Given how rural West Virginia is, a compressed TMS schedule could be a boon for depressed stroke patients in the state. Many West Virginians have to travel long distances to reach healthcare providers. The study could help scientists learn if the shorter, intensive treatment regimen would be effective and advantageous for these patients.
In the future, the researchers hope to carry out a randomized controlled trial that’s much larger—one that includes more than 130 stroke patients. Some of the patients will receive actual TMS treatments. The others will sit in the same chair and have the same “coil” moved over their heads, but no magnetic field will be generated. None of the participants will know if they are receiving the real or sham treatments. The researchers will evaluate and compare the outcomes in both groups. What they learn may inform how healthcare providers treat depression in stroke patients.

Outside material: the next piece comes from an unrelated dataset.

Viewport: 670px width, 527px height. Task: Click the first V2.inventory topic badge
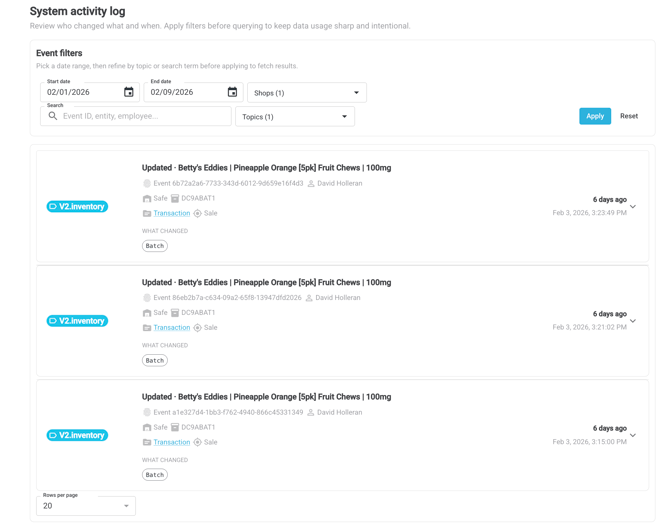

Even though TMS has earned FDA approval as a treatment for major depressive disorder, its use is far from widespread. If its safety and efficacy hold up to scrutiny, however, Adcock imagines it could eventually be used to prevent—not just treat—post-stroke depression.
“Following a stroke, you have the speech therapist evaluate you, you have the physical therapist see you, you have the occupational therapist see you, and you get your TMS, too,” she said. “I don’t care if you’ve had your two weeks of depressed symptoms or not. Furthermore, it is plausible that TMS enhances stroke recovery beyond its potential effects on mood. So if you’ve had a stroke and are otherwise a candidate, you’re getting treated. That would be my vision down the line. It’d just be part of the standard of care, just another part of stroke recovery.”
She and her colleagues’ work may also shed light on why TMS is effective against depression at all. “We don’t have a great sense—in any population—why TMS is working,” said Engler-Chiurazzi. “There are a lot of ideas. Namely, it might be changing the way neurons connect to each other; it might be changing reactivity to signals in some way; it might be making inflammatory responses that have downstream consequences. It’s doing a lot of things, likely. But we are not yet sure, as a field, what those things are.”
“There’s not been a lot of attention paid to post-stroke depression in general,” said Frey. “That’s kind of why we’re doing this study, because there’s not a lot of evidence for how you treat this.”
Research discussed in this publication is supported by the National Institute of General Medical Sciences, a division of the National Institutes of Health, under Award Number GM109098. The West Virginia Clinical and Translational Science Institute offers additional support. WVCTSI is funded by an IDeA Clinical and Translational grant from the National Institute of General Medical Sciences, under Award Number U54GM104942, to support the mission of building clinical and translational research infrastructure and capacity to impact health disparities in West Virginia. The content of this article is solely the responsibility of the authors and does not necessarily represent the official views of NIH or WVCTSI.